* [DATA RECORDS]
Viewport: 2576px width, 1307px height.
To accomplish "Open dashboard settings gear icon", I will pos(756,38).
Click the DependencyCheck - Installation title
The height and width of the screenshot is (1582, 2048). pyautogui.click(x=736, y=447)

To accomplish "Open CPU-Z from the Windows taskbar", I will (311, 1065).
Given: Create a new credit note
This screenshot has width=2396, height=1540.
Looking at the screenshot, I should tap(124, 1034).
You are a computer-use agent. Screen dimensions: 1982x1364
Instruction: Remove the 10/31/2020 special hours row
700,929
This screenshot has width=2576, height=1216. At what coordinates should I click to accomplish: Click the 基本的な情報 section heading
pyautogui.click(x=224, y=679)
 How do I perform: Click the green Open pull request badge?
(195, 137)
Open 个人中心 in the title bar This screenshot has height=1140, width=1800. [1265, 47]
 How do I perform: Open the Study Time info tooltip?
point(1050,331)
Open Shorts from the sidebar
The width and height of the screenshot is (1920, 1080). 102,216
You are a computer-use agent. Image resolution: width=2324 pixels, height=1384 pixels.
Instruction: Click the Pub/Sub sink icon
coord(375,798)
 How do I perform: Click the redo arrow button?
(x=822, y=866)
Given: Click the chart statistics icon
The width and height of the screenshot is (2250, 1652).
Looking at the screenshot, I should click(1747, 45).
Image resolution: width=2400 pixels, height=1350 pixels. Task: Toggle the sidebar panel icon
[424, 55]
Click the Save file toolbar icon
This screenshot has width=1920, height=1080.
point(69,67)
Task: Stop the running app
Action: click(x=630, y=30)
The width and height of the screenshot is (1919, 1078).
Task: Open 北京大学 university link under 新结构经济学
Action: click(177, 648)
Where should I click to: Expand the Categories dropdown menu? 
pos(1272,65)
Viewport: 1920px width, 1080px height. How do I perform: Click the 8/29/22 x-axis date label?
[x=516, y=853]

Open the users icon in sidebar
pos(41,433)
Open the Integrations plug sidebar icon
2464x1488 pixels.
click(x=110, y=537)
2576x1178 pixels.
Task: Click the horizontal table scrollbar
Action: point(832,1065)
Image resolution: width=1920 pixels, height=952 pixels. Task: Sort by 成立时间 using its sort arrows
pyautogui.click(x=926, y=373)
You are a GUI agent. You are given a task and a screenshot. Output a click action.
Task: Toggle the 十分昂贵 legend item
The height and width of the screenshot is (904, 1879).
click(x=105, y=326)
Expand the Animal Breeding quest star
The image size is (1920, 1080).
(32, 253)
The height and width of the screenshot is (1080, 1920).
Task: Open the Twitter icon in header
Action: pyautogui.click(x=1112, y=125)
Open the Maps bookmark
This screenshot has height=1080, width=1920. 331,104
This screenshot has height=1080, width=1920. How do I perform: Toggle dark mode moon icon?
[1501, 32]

* [YOUR INSTRUCTIONS] Show the lines above that have the word "computer".

* [WRITTEN SOLUTION]
You are a computer-use agent. Screen dimensions: 1982x1364
You are a computer-use agent. Image resolution: width=2324 pixels, height=1384 pixels.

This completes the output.